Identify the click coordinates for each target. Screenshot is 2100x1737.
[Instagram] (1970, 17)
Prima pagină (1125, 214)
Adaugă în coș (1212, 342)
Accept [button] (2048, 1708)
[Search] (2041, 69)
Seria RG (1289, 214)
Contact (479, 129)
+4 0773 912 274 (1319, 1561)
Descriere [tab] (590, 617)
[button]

■ Problem to work on: Output the full listing. Match it exactly.

■ Result of this exercise:
Identify the click coordinates for each target. Screenshot is 2100x1737.
[Instagram] (1970, 17)
Prima pagină (1125, 214)
Adaugă în coș (1212, 342)
Accept [button] (2048, 1708)
[Search] (2041, 69)
Seria RG (1289, 214)
Contact (479, 129)
+4 0773 912 274 (1319, 1561)
Descriere [tab] (590, 617)
[button]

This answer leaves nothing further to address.